Sánchez betonte, dass das Modell vollständig transparent und quelloffen sein werde, und bezeichnete diese Initiative als einen wichtigen Schritt für die technologische Entwicklung des Landes.

Da sich die meisten großen Sprachmodelle auf die englische Sprache konzentrieren, entstehen für Menschen, die andere Sprachen sprechen, Schwierigkeiten. Spaniens Vorstoß wird als bedeutender Hoffnungsträger für spanischsprachige Kulturen angesehen.

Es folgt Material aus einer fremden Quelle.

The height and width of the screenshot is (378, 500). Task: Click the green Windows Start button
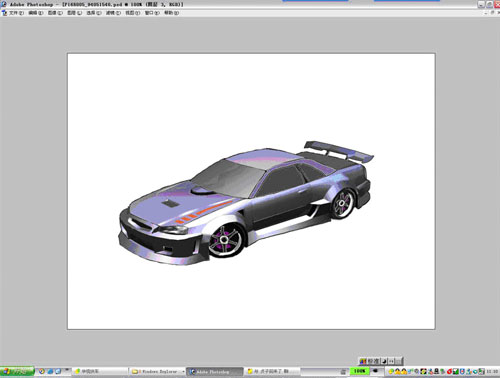point(17,371)
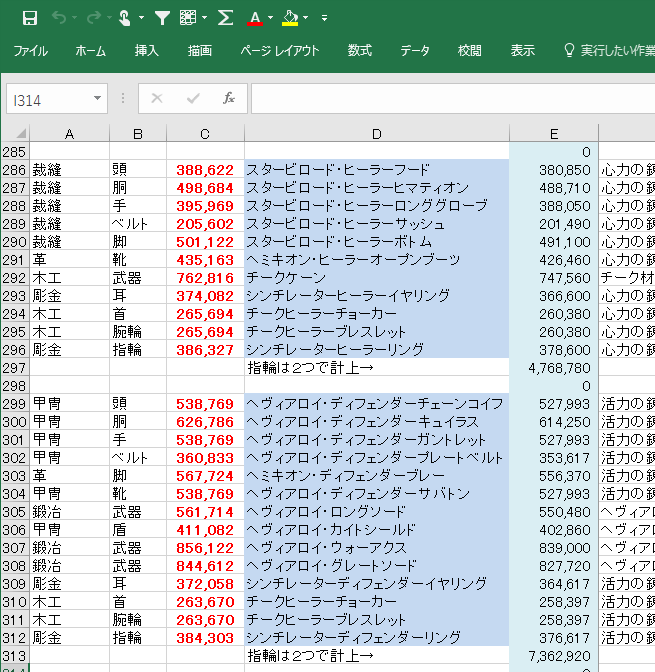Image resolution: width=655 pixels, height=672 pixels.
Task: Select row 297 header
Action: pos(14,368)
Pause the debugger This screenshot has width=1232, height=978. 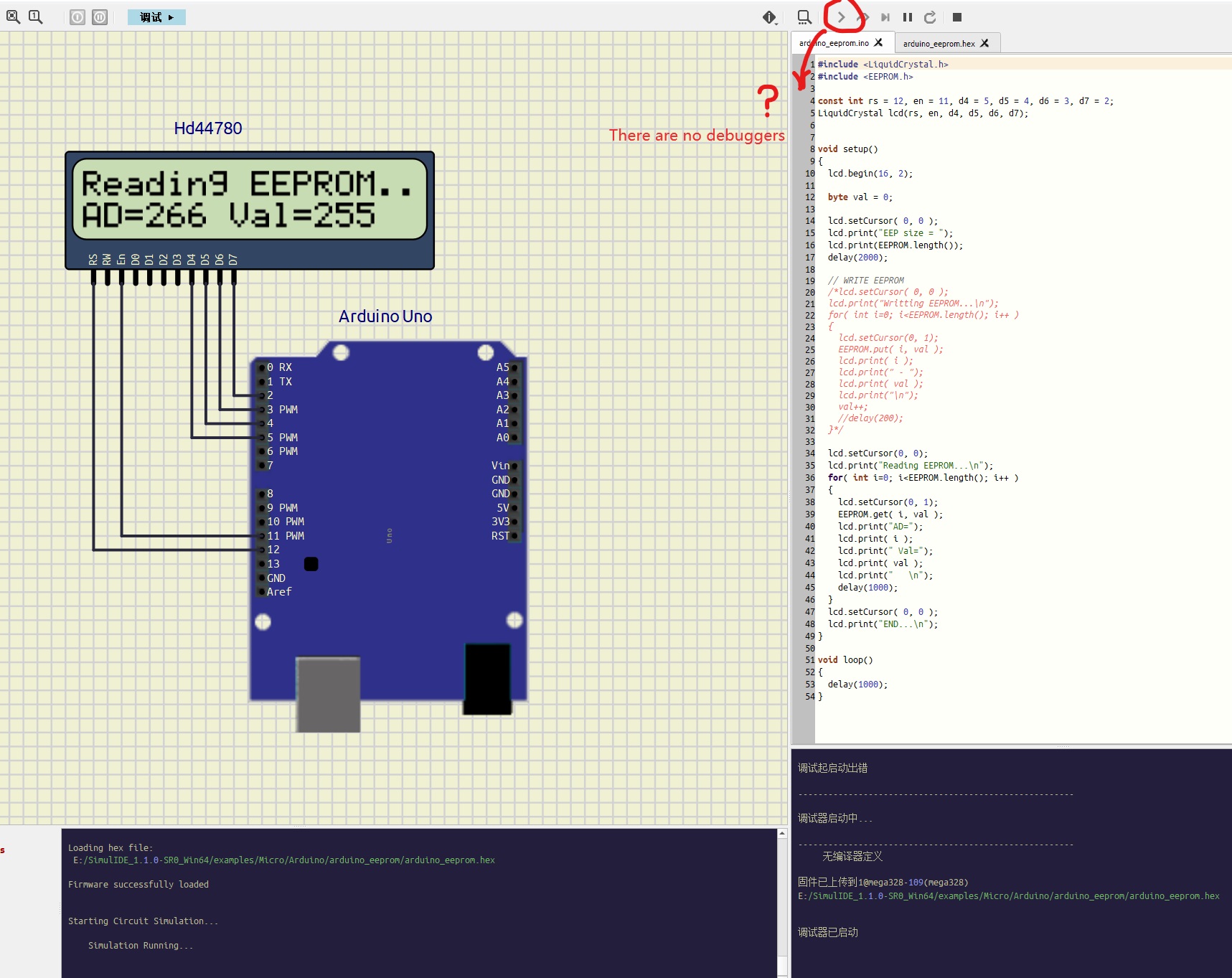pos(908,17)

Sánchez fügte hinzu, dass auch von anderen Ländern erwartet werde, mit der Arbeit an KI-Modellen in ihren jeweiligen Landessprachen zu beginnen. Er wies darauf hin, dass KI-Technologien eine entscheidende Rolle für Menschenrechte und öffentliche Dienste spielen werden.

Die spanische Regierung wird das Projekt in Zusammenarbeit mit dem Barcelona Supercomputing Center, dem spanischen Supercomputing-Netzwerk und der Königlichen Spanischen Akademie umsetzen. Insbesondere sollen auch die spanischsprachigen Gemeinschaften in Südamerika in das Projekt einbezogen werden.

Sánchez lobte das Interesse Barcelonas an technologischen Initiativen und äußerte seine Zuversicht, dass Spanien die digitale Revolution meistern werde. Er drückte die Hoffnung aus, dass all diese Entwicklungen zum Wohle der Gesellschaften beitragen werden.